Other people use mantras to boost their mental health, to battle negative emotions, anxiety and depression. At the Spirit Vine Center, retreat participants use mantra meditation for all of these reasons and more.
But overall, there’s one main reason why chanting mantras for meditation is so widespread:
Is using a mantra in meditation actually good for you?
Scientists have been experimenting with how meditation can modify mental and physical states since the 1970s. In Massachusetts General Hospital, researchers at the Benson-Henry Institute for Mind-Body Medicine have been using both Sanskrit and non-religious mantras in their research for decades.
The research seems to show that it doesn’t matter what the content of a mantra is. As long as the person reciting it is doing it properly, they become more relaxed and more likely to be able to cope with the stresses of daily life.
More recent studies at Linköping University in Sweden and the University of Haifa in Israel found similar things when studying part of the brain called the default mode network. This part of the brain is the one which is active when your mind wanders or when you are participating in self-reflection.
This is important. Because when it comes to your mental health, if your default mode network is overactive you may be having – in a sense – too many thoughts.

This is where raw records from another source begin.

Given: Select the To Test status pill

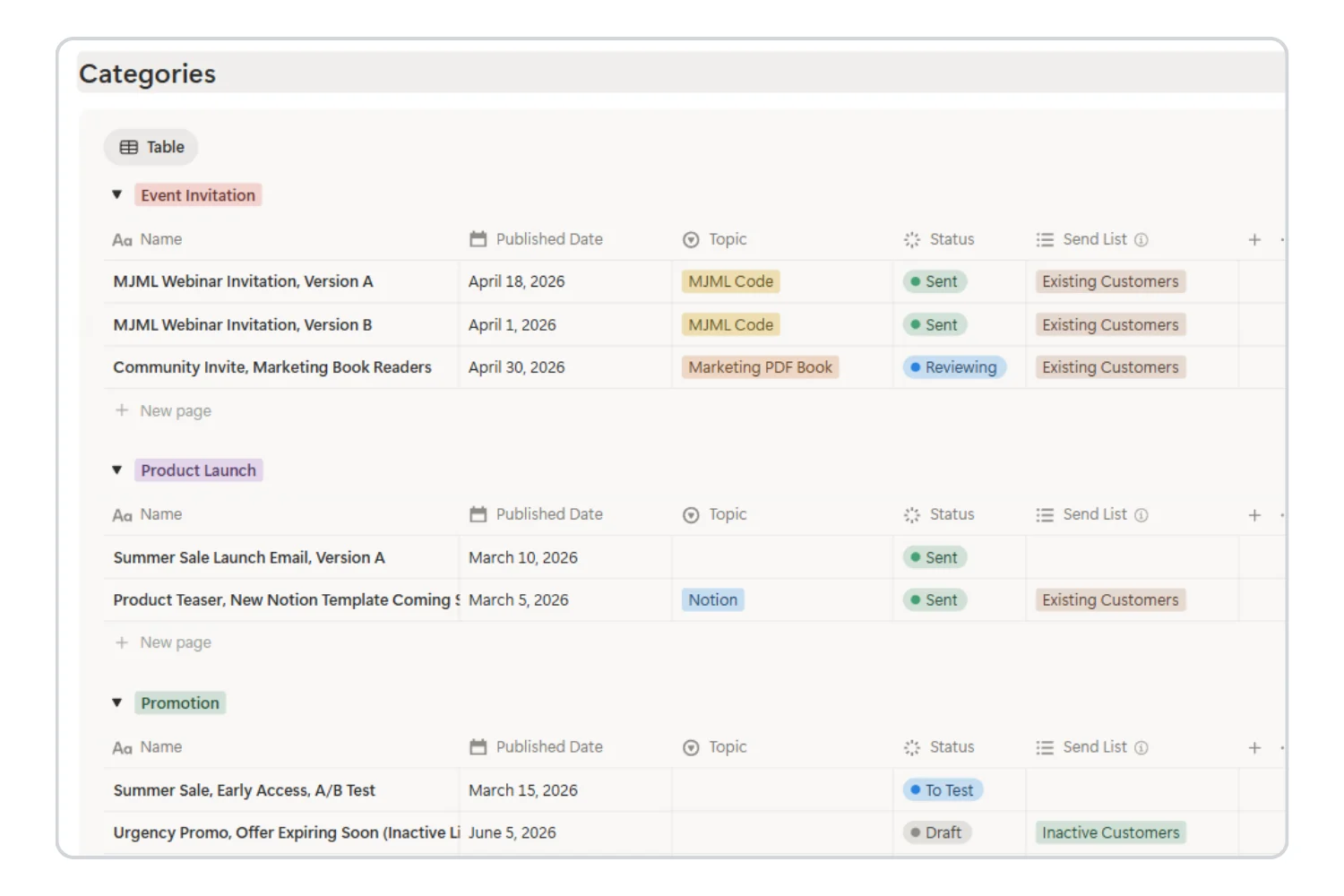Looking at the screenshot, I should pos(943,789).
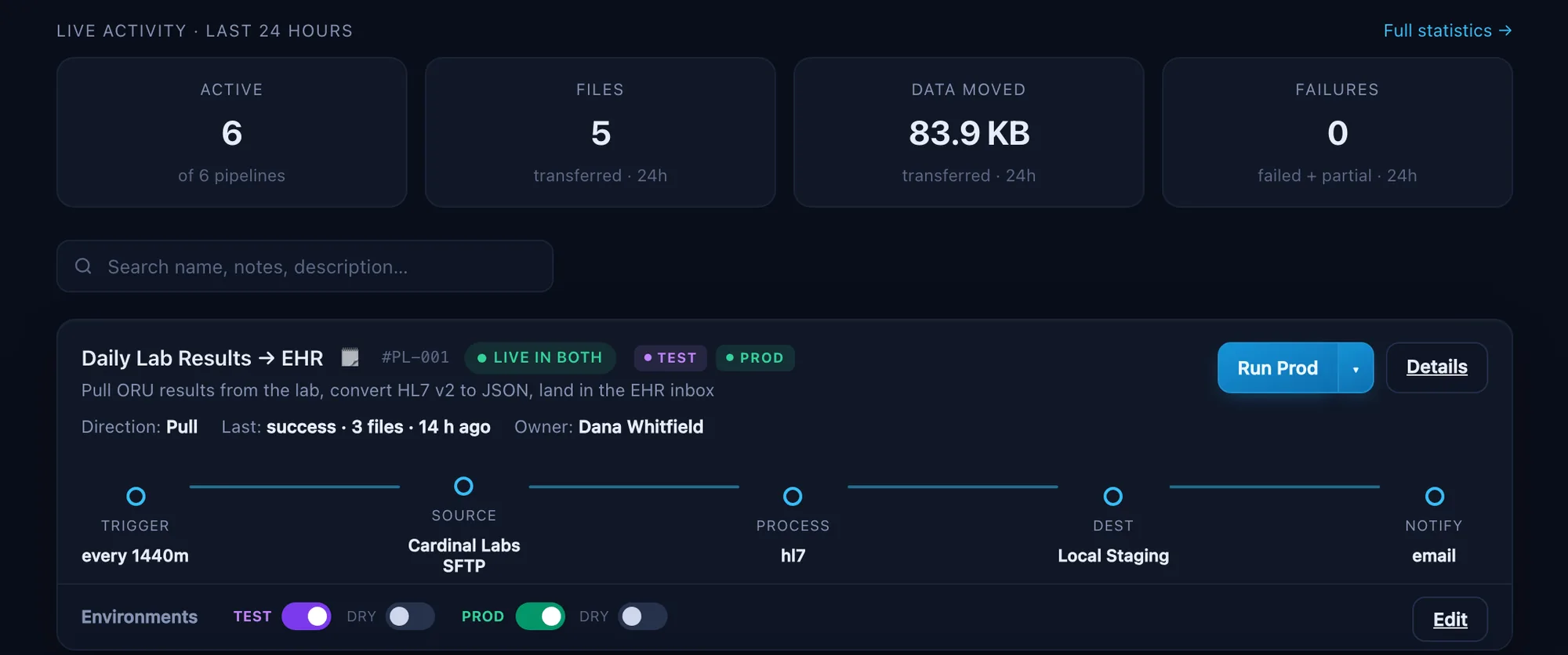
Task: Click the search magnifier icon
Action: click(x=83, y=266)
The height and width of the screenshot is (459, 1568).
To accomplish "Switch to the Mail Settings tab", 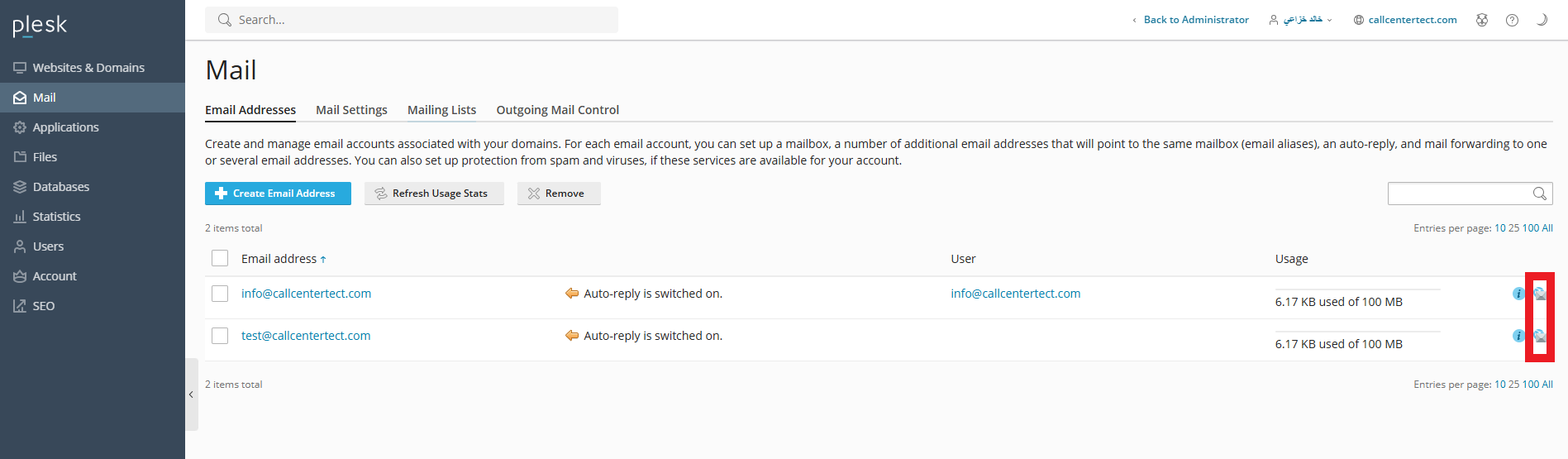I will pos(351,110).
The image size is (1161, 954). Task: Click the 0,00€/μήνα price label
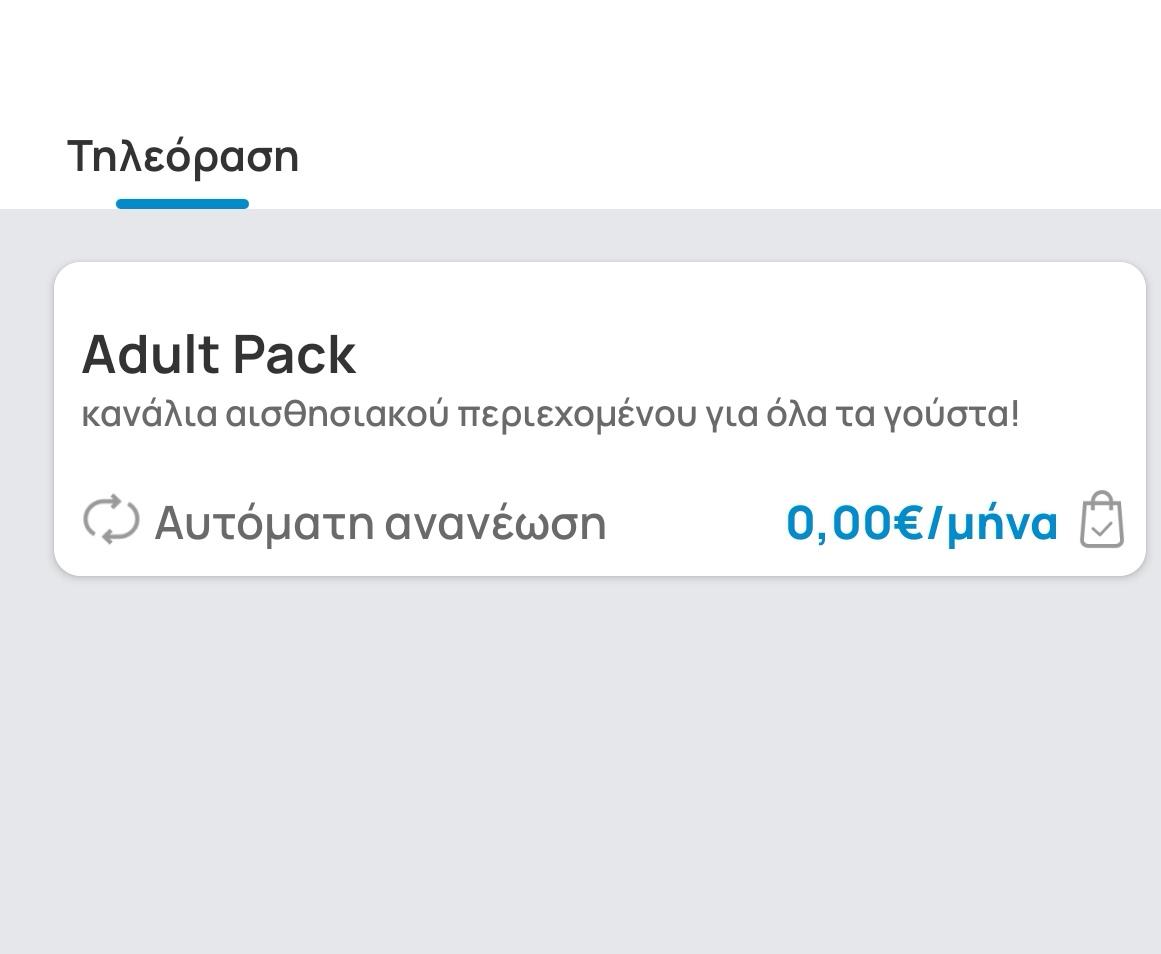click(922, 522)
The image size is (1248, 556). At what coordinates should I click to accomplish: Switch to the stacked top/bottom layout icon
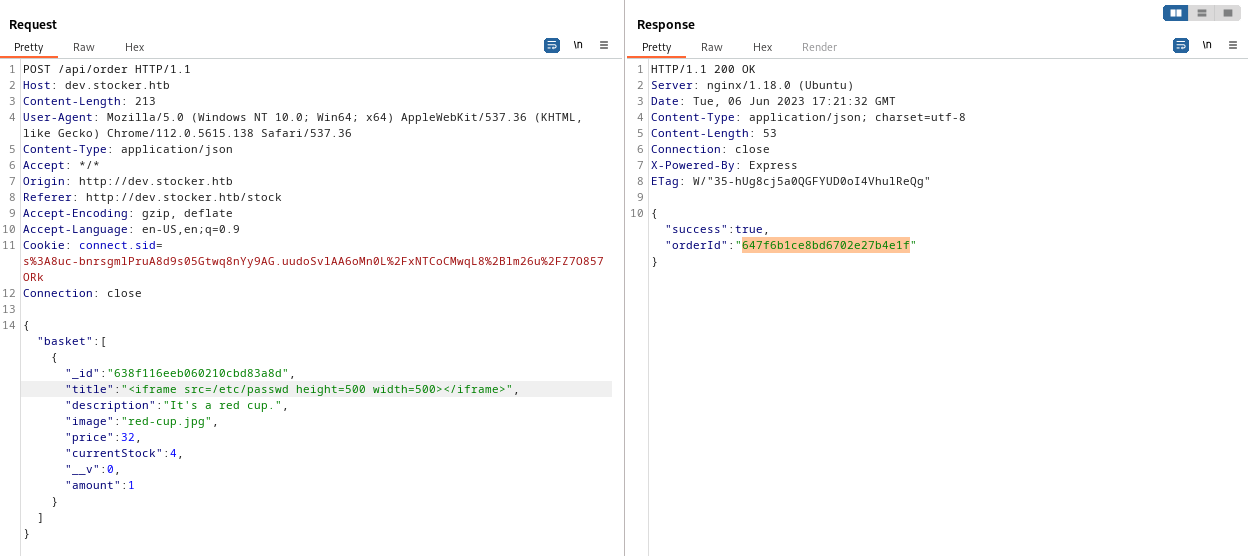click(x=1202, y=13)
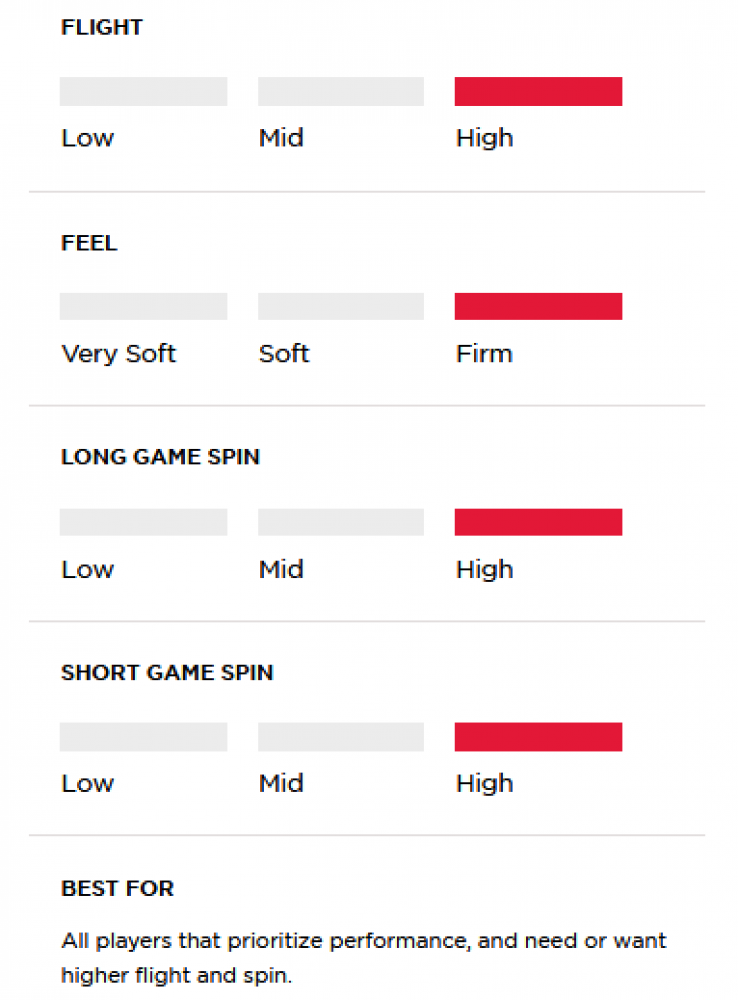Click the FEEL section heading
The width and height of the screenshot is (738, 1000).
click(x=89, y=243)
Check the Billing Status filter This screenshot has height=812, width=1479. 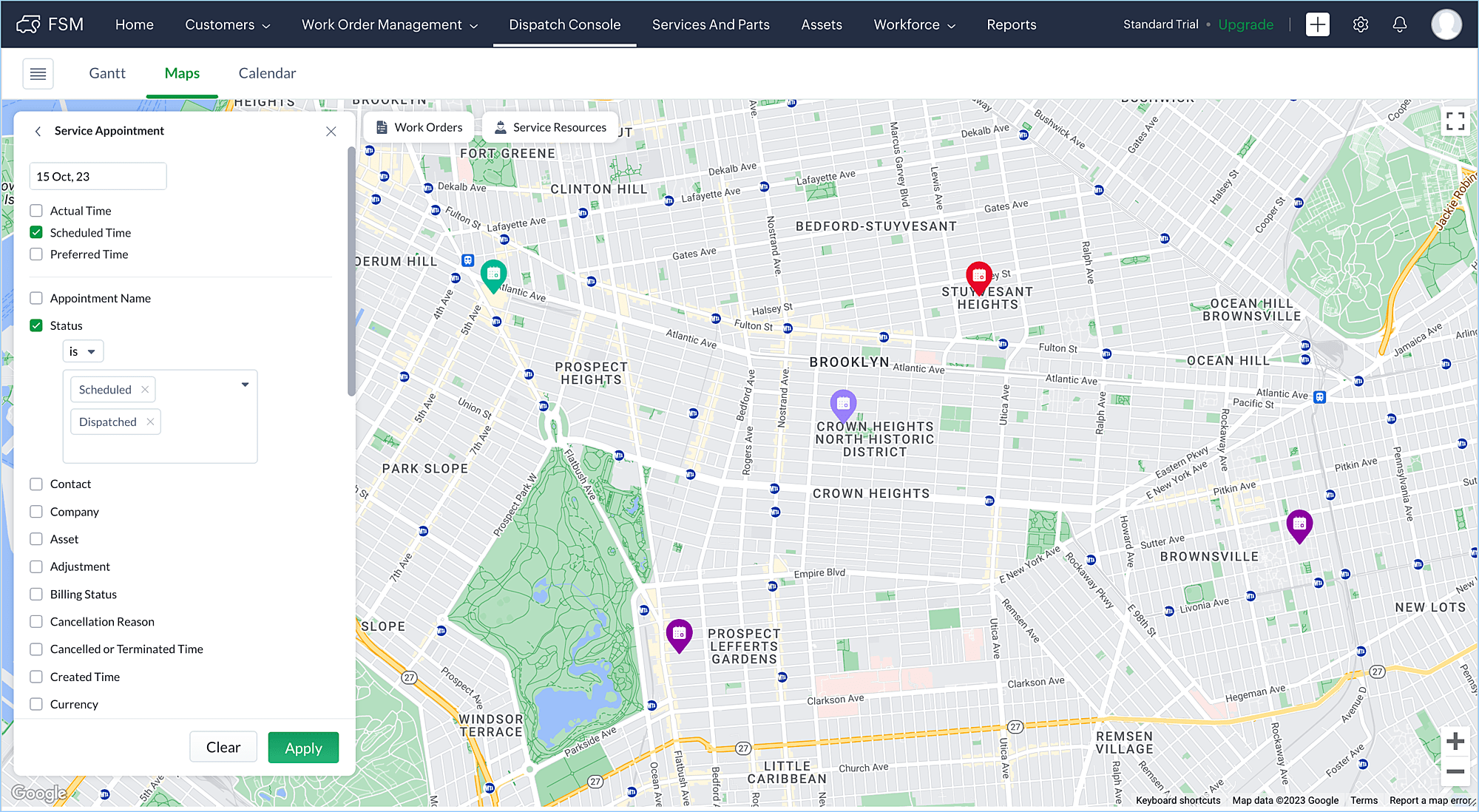36,594
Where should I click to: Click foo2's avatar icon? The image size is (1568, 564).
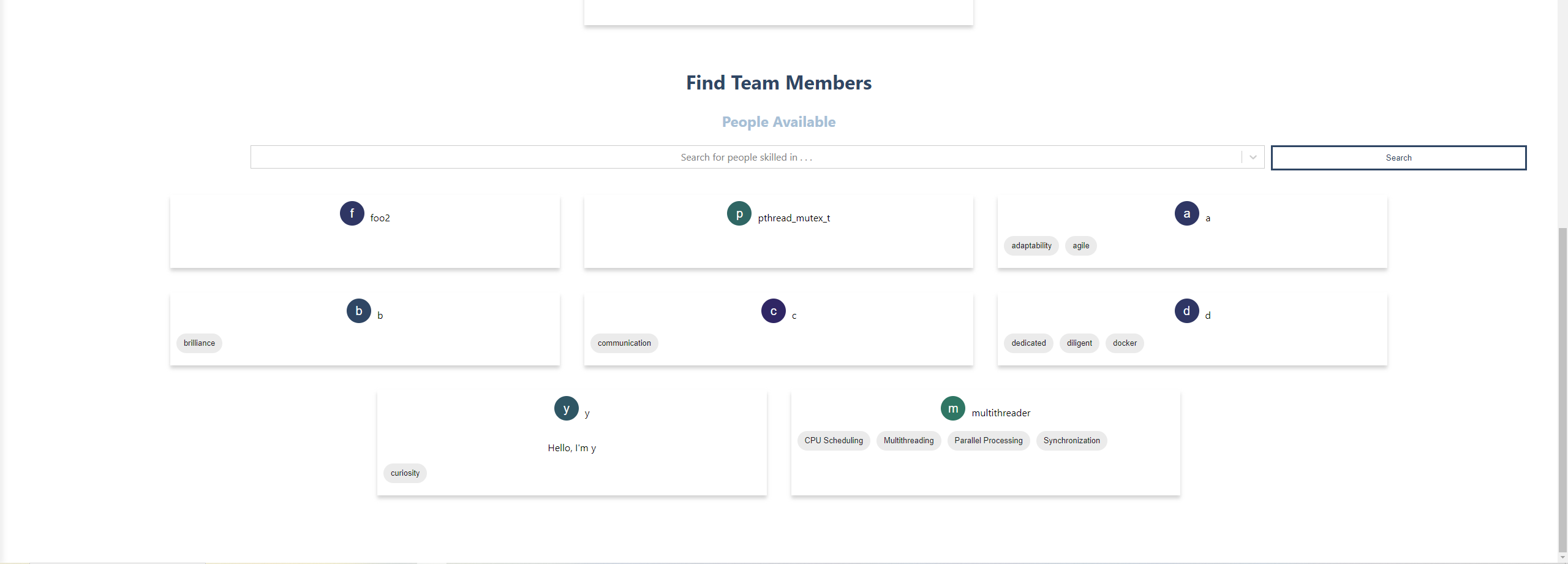(352, 213)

Research participants at the University of Haifa reported that they felt more relaxed and had fewer thoughts after the simple echad, echad, echad (“one, one, one”) chant which they used.
The neuroscientists at Linköping University used imaging tools to actually map the effect out. They found that the default mode network areas in the brain were suppressed the more mantra training their own participants took part in.
Interestingly, the researchers also contrasted the results achieved by chanting meditation against simple finger-tapping exercises and found that the chanting meditation led to better results.
Should I give chanting mantras a try?
For some people, the idea of sitting around chanting “om” isn’t one they naturally associate with themselves.
But given that chanting meditation is scientifically-proven to be beneficial in certain cases – and given the fact that you can actually perform your mantra silently if you want to – there isn’t anything stopping you from giving it a try.
All you need to do is:
1. Choose a mantra
2. Get comfortable in a sitting or lying position
3. Silently repeat your mantra as you breathe – once as you inhale, once as you exhale
4. If it’s too complicated or you’re starting to get too fixed on it, slow down and relax
5. If another thought or feeling tries to enter your mind, acknowledge it and return to the mantra
6. Do this for around 10 to 20 minutes per day if you have the time
It can take a while to get into the habit. But once you’ve started, the possibilities are endless.